**Description of the task**
Once you have read the records below, print them again exactly as they stand.

**Input**
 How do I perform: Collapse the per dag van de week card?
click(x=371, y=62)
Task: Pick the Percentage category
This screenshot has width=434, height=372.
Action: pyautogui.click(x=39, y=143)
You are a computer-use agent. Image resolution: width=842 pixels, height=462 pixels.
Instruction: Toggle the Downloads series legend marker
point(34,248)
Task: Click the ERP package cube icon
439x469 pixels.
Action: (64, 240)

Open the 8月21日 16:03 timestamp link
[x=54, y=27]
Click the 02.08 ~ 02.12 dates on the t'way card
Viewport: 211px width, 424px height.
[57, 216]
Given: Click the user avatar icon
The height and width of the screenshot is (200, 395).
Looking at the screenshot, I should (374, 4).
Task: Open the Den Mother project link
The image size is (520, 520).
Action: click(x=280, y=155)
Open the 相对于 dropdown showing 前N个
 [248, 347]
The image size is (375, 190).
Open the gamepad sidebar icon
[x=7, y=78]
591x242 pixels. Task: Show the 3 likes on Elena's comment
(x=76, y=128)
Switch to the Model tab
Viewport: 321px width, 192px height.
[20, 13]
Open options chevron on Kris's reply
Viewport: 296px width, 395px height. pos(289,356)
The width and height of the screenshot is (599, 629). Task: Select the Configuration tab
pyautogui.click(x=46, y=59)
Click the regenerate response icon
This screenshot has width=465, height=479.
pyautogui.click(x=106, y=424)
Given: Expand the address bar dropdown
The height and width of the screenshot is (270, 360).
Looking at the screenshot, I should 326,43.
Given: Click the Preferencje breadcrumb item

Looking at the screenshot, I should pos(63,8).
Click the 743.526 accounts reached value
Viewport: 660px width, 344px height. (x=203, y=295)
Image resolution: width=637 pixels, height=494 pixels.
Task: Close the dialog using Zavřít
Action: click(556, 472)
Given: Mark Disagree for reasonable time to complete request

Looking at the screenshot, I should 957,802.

**Exercise response**
 How do I perform: Collapse the per dag van de week card?
click(x=371, y=62)
Task: Pick the Percentage category
This screenshot has width=434, height=372.
Action: pyautogui.click(x=39, y=143)
You are a computer-use agent. Image resolution: width=842 pixels, height=462 pixels.
Instruction: Toggle the Downloads series legend marker
point(34,248)
Task: Click the ERP package cube icon
439x469 pixels.
Action: (64, 240)

Open the 8月21日 16:03 timestamp link
[x=54, y=27]
Click the 02.08 ~ 02.12 dates on the t'way card
Viewport: 211px width, 424px height.
[57, 216]
Given: Click the user avatar icon
The height and width of the screenshot is (200, 395).
Looking at the screenshot, I should (374, 4).
Task: Open the Den Mother project link
The image size is (520, 520).
Action: click(x=280, y=155)
Open the 相对于 dropdown showing 前N个
 [248, 347]
The image size is (375, 190).
Open the gamepad sidebar icon
[x=7, y=78]
591x242 pixels. Task: Show the 3 likes on Elena's comment
(x=76, y=128)
Switch to the Model tab
Viewport: 321px width, 192px height.
[20, 13]
Open options chevron on Kris's reply
Viewport: 296px width, 395px height. pos(289,356)
The width and height of the screenshot is (599, 629). Task: Select the Configuration tab
pyautogui.click(x=46, y=59)
Click the regenerate response icon
This screenshot has width=465, height=479.
pyautogui.click(x=106, y=424)
Given: Expand the address bar dropdown
The height and width of the screenshot is (270, 360).
Looking at the screenshot, I should 326,43.
Given: Click the Preferencje breadcrumb item

Looking at the screenshot, I should pos(63,8).
Click the 743.526 accounts reached value
Viewport: 660px width, 344px height. (x=203, y=295)
Image resolution: width=637 pixels, height=494 pixels.
Task: Close the dialog using Zavřít
Action: click(556, 472)
Given: Mark Disagree for reasonable time to complete request

Looking at the screenshot, I should 957,802.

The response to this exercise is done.